Predictably, the Buffet Rule–which would have raised tax rates on those making a million dollars or more a year–failed for lack of the 60 votes needed to break a Republican filibuster. The GOP defended its position as necessary to encourage entrepreneurship and job creation, despite literally mountains of data disproving the link between lower taxes and economic prosperity.

It may be instructive to consider a couple of observations from a new book written by Bill Gates Senior. It’s titled “Self-Made Myth.”

In the book, Gates explains that Bill Jr. could not have built Microsoft without the United States’ publicly-supported infrastructure, tax laws, government-funded scientific research, public education and patent protection.

The book cites a number of other successful entrepreneurs who readily acknowledge their immense debt to the broad-based, publicly-financed goods our society offers, from the roads over which they ship their goods to the police and firefighters who maintain public safety.

A foreign student of mine once observed that there are plenty of bright, entrepreneurial people in third-world countries who cannot succeed on the scale Americans can, precisely because they lack those public goods, and because the absence of our extensive but largely taken-for-granted public infrastructure prevents the development of a middle class with the wherewithal to purchase their products. Market-based economies require–duh!–markets.

The question we face right now is what happens if we continue down the reckless path we seem to be traveling, a path that promises–among other things–to eliminate or vastly reduce the American middle class?

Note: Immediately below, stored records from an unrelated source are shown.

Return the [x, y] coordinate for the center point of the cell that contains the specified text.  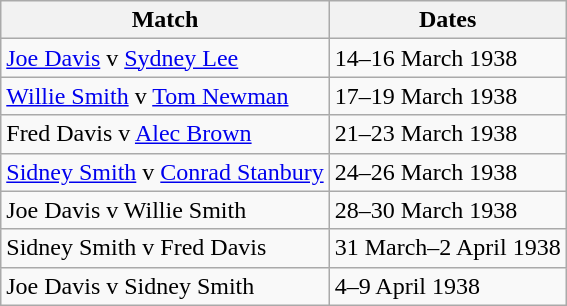
Match [165, 20]
28–30 March 1938 [448, 210]
21–23 March 1938 [448, 134]
Joe Davis v Sidney Smith [165, 286]
Sidney Smith v Fred Davis [165, 248]
Joe Davis v Willie Smith [165, 210]
Sidney Smith v Conrad Stanbury [165, 172]
Joe Davis v Sydney Lee [165, 58]
14–16 March 1938 [448, 58]
4–9 April 1938 [448, 286]
Dates [448, 20]
24–26 March 1938 [448, 172]
Willie Smith v Tom Newman [165, 96]
31 March–2 April 1938 [448, 248]
17–19 March 1938 [448, 96]
Fred Davis v Alec Brown [165, 134]
From the cell containing the given text, extract its center point as (X, Y) coordinate. 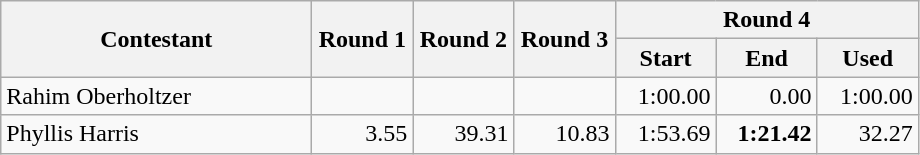
1:53.69 (666, 134)
1:21.42 (766, 134)
32.27 (868, 134)
Round 4 (766, 20)
Contestant (156, 39)
Used (868, 58)
End (766, 58)
Rahim Oberholtzer (156, 96)
Round 3 (564, 39)
10.83 (564, 134)
39.31 (464, 134)
Round 1 (362, 39)
Round 2 (464, 39)
0.00 (766, 96)
Start (666, 58)
3.55 (362, 134)
Phyllis Harris (156, 134)
Detect which cell encompasses the target text, then output its [x, y] center coordinate. 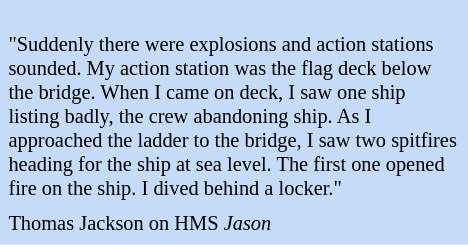
Thomas Jackson on HMS Jason [234, 224]
Detect which cell encompasses the target text, then output its [x, y] center coordinate. 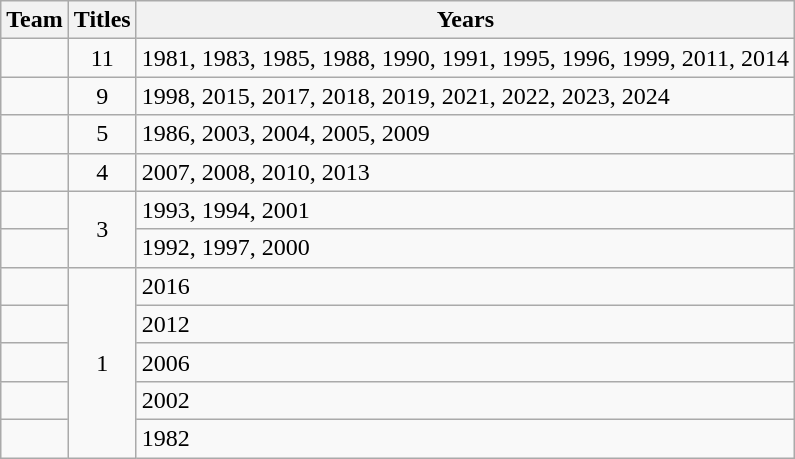
5 [102, 134]
2007, 2008, 2010, 2013 [465, 172]
1992, 1997, 2000 [465, 248]
9 [102, 96]
Team [35, 20]
4 [102, 172]
2002 [465, 400]
2016 [465, 286]
2012 [465, 324]
1998, 2015, 2017, 2018, 2019, 2021, 2022, 2023, 2024 [465, 96]
11 [102, 58]
1981, 1983, 1985, 1988, 1990, 1991, 1995, 1996, 1999, 2011, 2014 [465, 58]
1 [102, 362]
Years [465, 20]
3 [102, 229]
1993, 1994, 2001 [465, 210]
1986, 2003, 2004, 2005, 2009 [465, 134]
2006 [465, 362]
Titles [102, 20]
1982 [465, 438]
Return [x, y] of the center of cell containing provided text 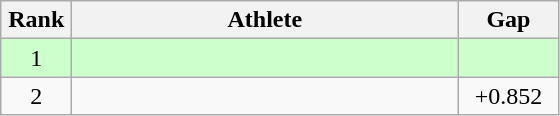
Gap [508, 20]
Athlete [265, 20]
2 [36, 96]
+0.852 [508, 96]
Rank [36, 20]
1 [36, 58]
Return the (x, y) coordinate for the center point of the cell that contains the specified text.  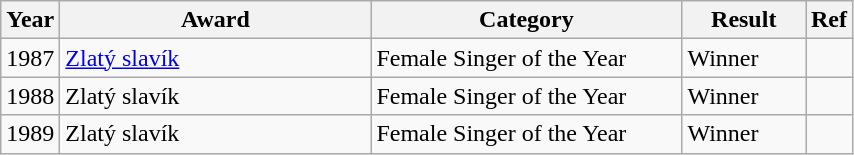
1987 (30, 58)
1988 (30, 96)
Category (526, 20)
Result (744, 20)
Award (216, 20)
1989 (30, 134)
Ref (830, 20)
Year (30, 20)
Provide the [x, y] coordinate of the cell's center where the given text is located.  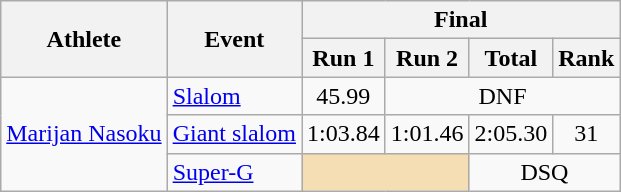
Athlete [84, 39]
DSQ [544, 172]
1:03.84 [344, 134]
Slalom [234, 96]
DNF [502, 96]
Event [234, 39]
Total [511, 58]
Run 1 [344, 58]
1:01.46 [427, 134]
Final [461, 20]
2:05.30 [511, 134]
45.99 [344, 96]
Marijan Nasoku [84, 134]
Super-G [234, 172]
31 [586, 134]
Rank [586, 58]
Run 2 [427, 58]
Giant slalom [234, 134]
Find where the given text appears and provide that cell's center as (x, y) coordinate. 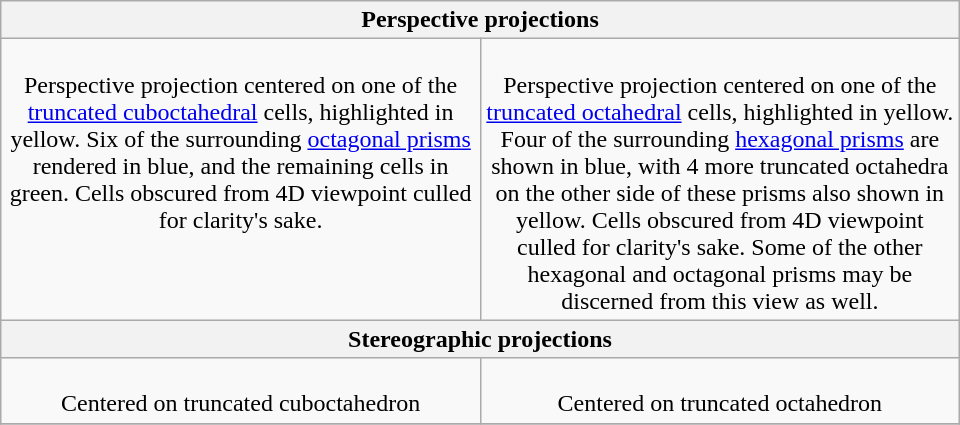
Perspective projections (480, 20)
Centered on truncated cuboctahedron (241, 390)
Centered on truncated octahedron (720, 390)
Stereographic projections (480, 339)
Detect which cell encompasses the target text, then output its (X, Y) center coordinate. 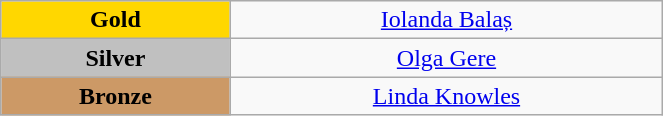
Olga Gere (446, 58)
Linda Knowles (446, 96)
Iolanda Balaș (446, 20)
Bronze (116, 96)
Gold (116, 20)
Silver (116, 58)
Scan for the cell matching the given text and deliver its (x, y) coordinate at center. 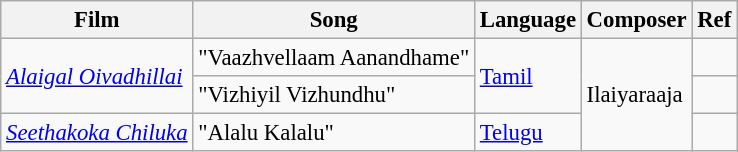
Language (528, 20)
Seethakoka Chiluka (97, 133)
Ref (714, 20)
Tamil (528, 76)
"Alalu Kalalu" (334, 133)
"Vaazhvellaam Aanandhame" (334, 58)
Telugu (528, 133)
Composer (636, 20)
"Vizhiyil Vizhundhu" (334, 95)
Ilaiyaraaja (636, 96)
Film (97, 20)
Alaigal Oivadhillai (97, 76)
Song (334, 20)
Determine the [x, y] coordinate at the center of the cell enclosing the given text.  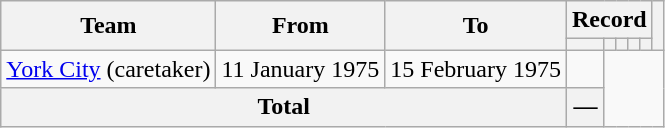
Total [284, 107]
To [476, 26]
Team [108, 26]
15 February 1975 [476, 69]
11 January 1975 [300, 69]
— [586, 107]
Record [610, 20]
York City (caretaker) [108, 69]
From [300, 26]
Return the [x, y] coordinate for the center point of the cell that contains the specified text.  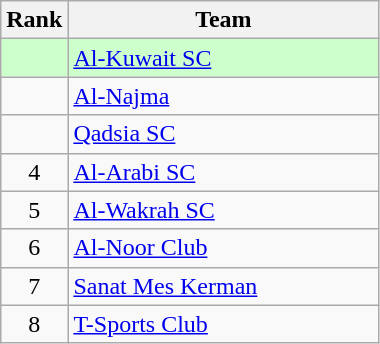
Al-Najma [224, 96]
Qadsia SC [224, 134]
Al-Wakrah SC [224, 210]
T-Sports Club [224, 324]
7 [34, 286]
Sanat Mes Kerman [224, 286]
8 [34, 324]
Al-Arabi SC [224, 172]
Al-Noor Club [224, 248]
6 [34, 248]
Team [224, 20]
5 [34, 210]
4 [34, 172]
Rank [34, 20]
Al-Kuwait SC [224, 58]
Locate the cell with the specified text and output its [x, y] center coordinate. 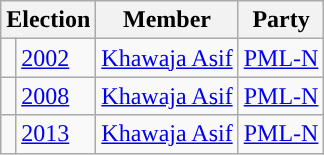
2002 [56, 58]
Election [48, 20]
Member [167, 20]
2008 [56, 96]
Party [281, 20]
2013 [56, 134]
Scan for the cell matching the given text and deliver its [x, y] coordinate at center. 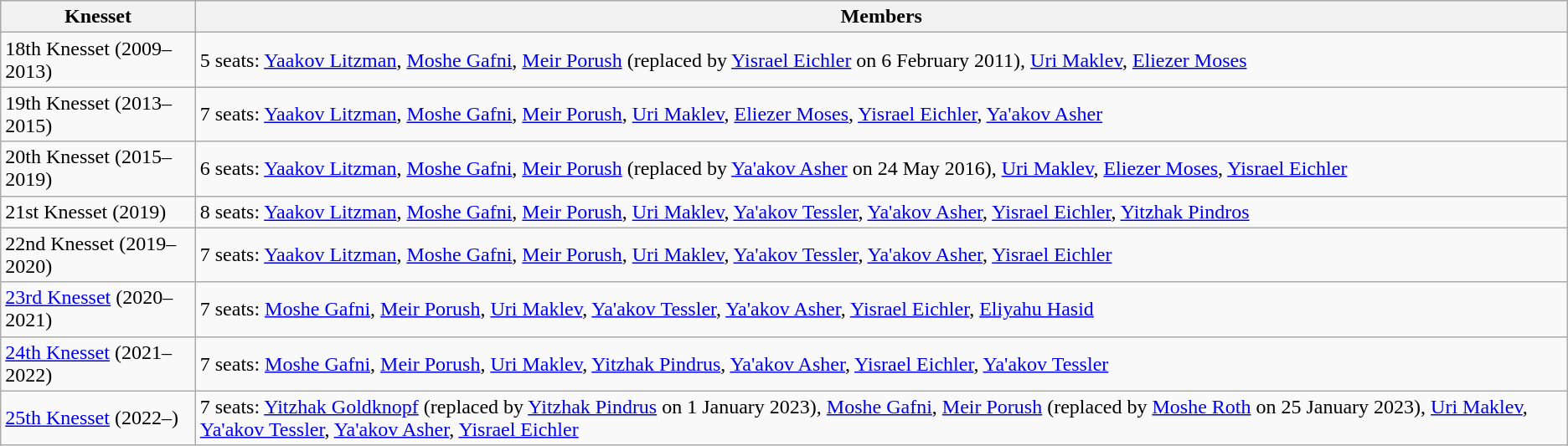
Knesset [98, 17]
21st Knesset (2019) [98, 212]
23rd Knesset (2020–2021) [98, 310]
25th Knesset (2022–) [98, 419]
5 seats: Yaakov Litzman, Moshe Gafni, Meir Porush (replaced by Yisrael Eichler on 6 February 2011), Uri Maklev, Eliezer Moses [881, 60]
7 seats: Moshe Gafni, Meir Porush, Uri Maklev, Yitzhak Pindrus, Ya'akov Asher, Yisrael Eichler, Ya'akov Tessler [881, 364]
6 seats: Yaakov Litzman, Moshe Gafni, Meir Porush (replaced by Ya'akov Asher on 24 May 2016), Uri Maklev, Eliezer Moses, Yisrael Eichler [881, 169]
8 seats: Yaakov Litzman, Moshe Gafni, Meir Porush, Uri Maklev, Ya'akov Tessler, Ya'akov Asher, Yisrael Eichler, Yitzhak Pindros [881, 212]
7 seats: Moshe Gafni, Meir Porush, Uri Maklev, Ya'akov Tessler, Ya'akov Asher, Yisrael Eichler, Eliyahu Hasid [881, 310]
7 seats: Yaakov Litzman, Moshe Gafni, Meir Porush, Uri Maklev, Eliezer Moses, Yisrael Eichler, Ya'akov Asher [881, 114]
20th Knesset (2015–2019) [98, 169]
24th Knesset (2021–2022) [98, 364]
22nd Knesset (2019–2020) [98, 255]
7 seats: Yaakov Litzman, Moshe Gafni, Meir Porush, Uri Maklev, Ya'akov Tessler, Ya'akov Asher, Yisrael Eichler [881, 255]
19th Knesset (2013–2015) [98, 114]
18th Knesset (2009–2013) [98, 60]
Members [881, 17]
Pinpoint the cell where the given text exists, returning its (X, Y) midpoint coordinate. 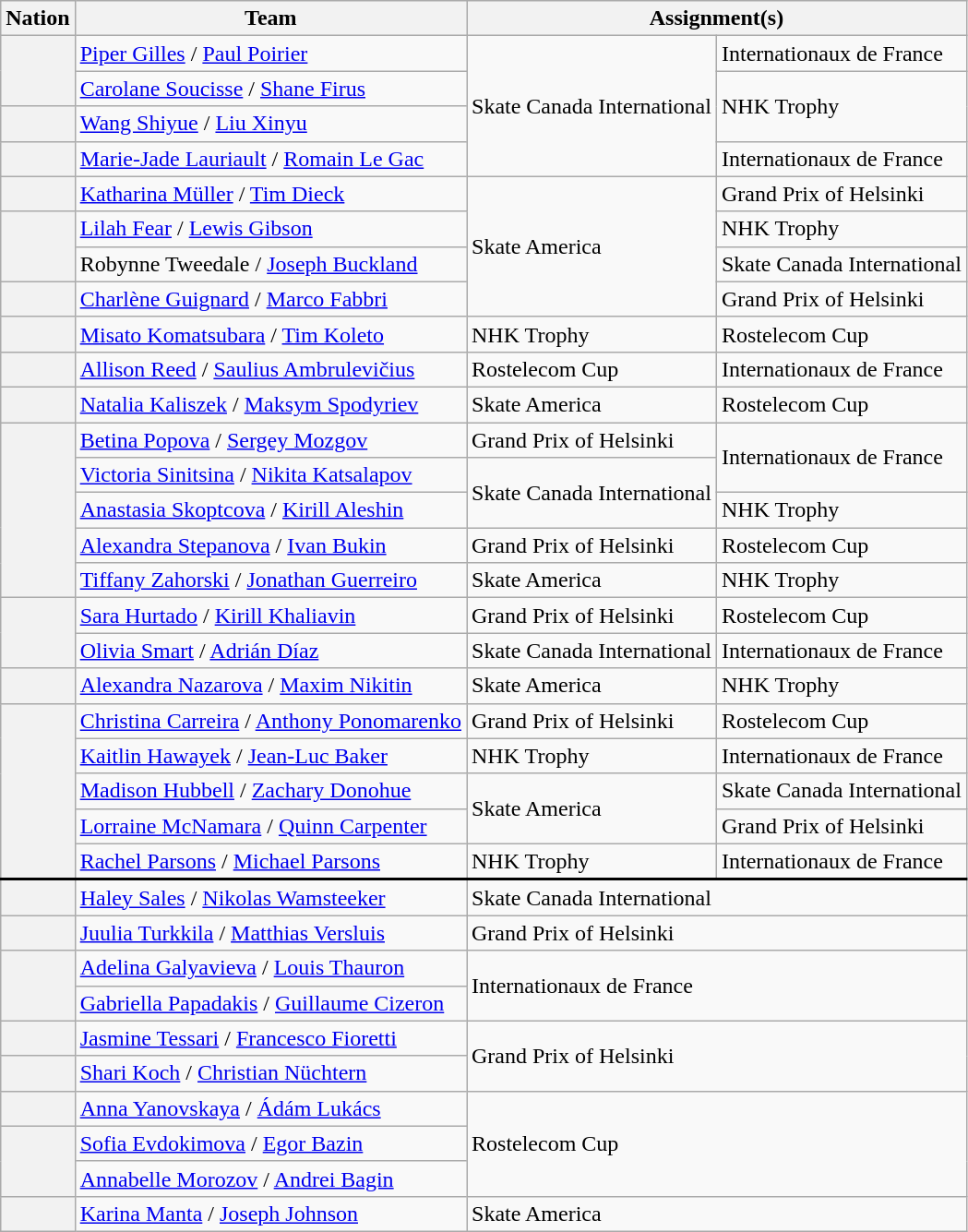
Alexandra Nazarova / Maxim Nikitin (270, 686)
Anna Yanovskaya / Ádám Lukács (270, 1108)
Juulia Turkkila / Matthias Versluis (270, 933)
Carolane Soucisse / Shane Firus (270, 89)
Marie-Jade Lauriault / Romain Le Gac (270, 159)
Wang Shiyue / Liu Xinyu (270, 124)
Natalia Kaliszek / Maksym Spodyriev (270, 404)
Katharina Müller / Tim Dieck (270, 194)
Team (270, 18)
Piper Gilles / Paul Poirier (270, 54)
Rachel Parsons / Michael Parsons (270, 862)
Robynne Tweedale / Joseph Buckland (270, 264)
Christina Carreira / Anthony Ponomarenko (270, 721)
Olivia Smart / Adrián Díaz (270, 651)
Anastasia Skoptcova / Kirill Aleshin (270, 510)
Tiffany Zahorski / Jonathan Guerreiro (270, 580)
Sara Hurtado / Kirill Khaliavin (270, 615)
Alexandra Stepanova / Ivan Bukin (270, 545)
Lilah Fear / Lewis Gibson (270, 229)
Betina Popova / Sergey Mozgov (270, 440)
Karina Manta / Joseph Johnson (270, 1213)
Jasmine Tessari / Francesco Fioretti (270, 1038)
Lorraine McNamara / Quinn Carpenter (270, 826)
Shari Koch / Christian Nüchtern (270, 1073)
Gabriella Papadakis / Guillaume Cizeron (270, 1003)
Adelina Galyavieva / Louis Thauron (270, 968)
Kaitlin Hawayek / Jean-Luc Baker (270, 756)
Victoria Sinitsina / Nikita Katsalapov (270, 475)
Assignment(s) (717, 18)
Annabelle Morozov / Andrei Bagin (270, 1178)
Misato Komatsubara / Tim Koleto (270, 334)
Haley Sales / Nikolas Wamsteeker (270, 897)
Nation (38, 18)
Charlène Guignard / Marco Fabbri (270, 299)
Allison Reed / Saulius Ambrulevičius (270, 369)
Madison Hubbell / Zachary Donohue (270, 791)
Sofia Evdokimova / Egor Bazin (270, 1143)
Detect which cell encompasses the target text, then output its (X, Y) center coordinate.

Ironically, in their zeal to avoid even moderately higher taxation, their unwillingness to repair or improve our crumbling infrastructure, their attacks on the public servants who provide security and education, the wealthiest Americans and their apologists and courtiers run a significant risk of killing the goose that makes their golden eggs possible.

The reality, as Neil Pierce has recently noted, is that government has been an indispensable player in developing America’s prosperity, from the early canals to our transcontinental railways, great dams to the interstate highway system, the first telegraph lines to the government-funded research that led to the Internet. It’s equally true at the local and state level, from public schools for all to our great public universities, the first minimum wage and workplace safety laws.

None of these public goods are free. They are an investment, and over the years, they’ve generated a remarkable rate of return in general prosperity and in all of those “self-made” men.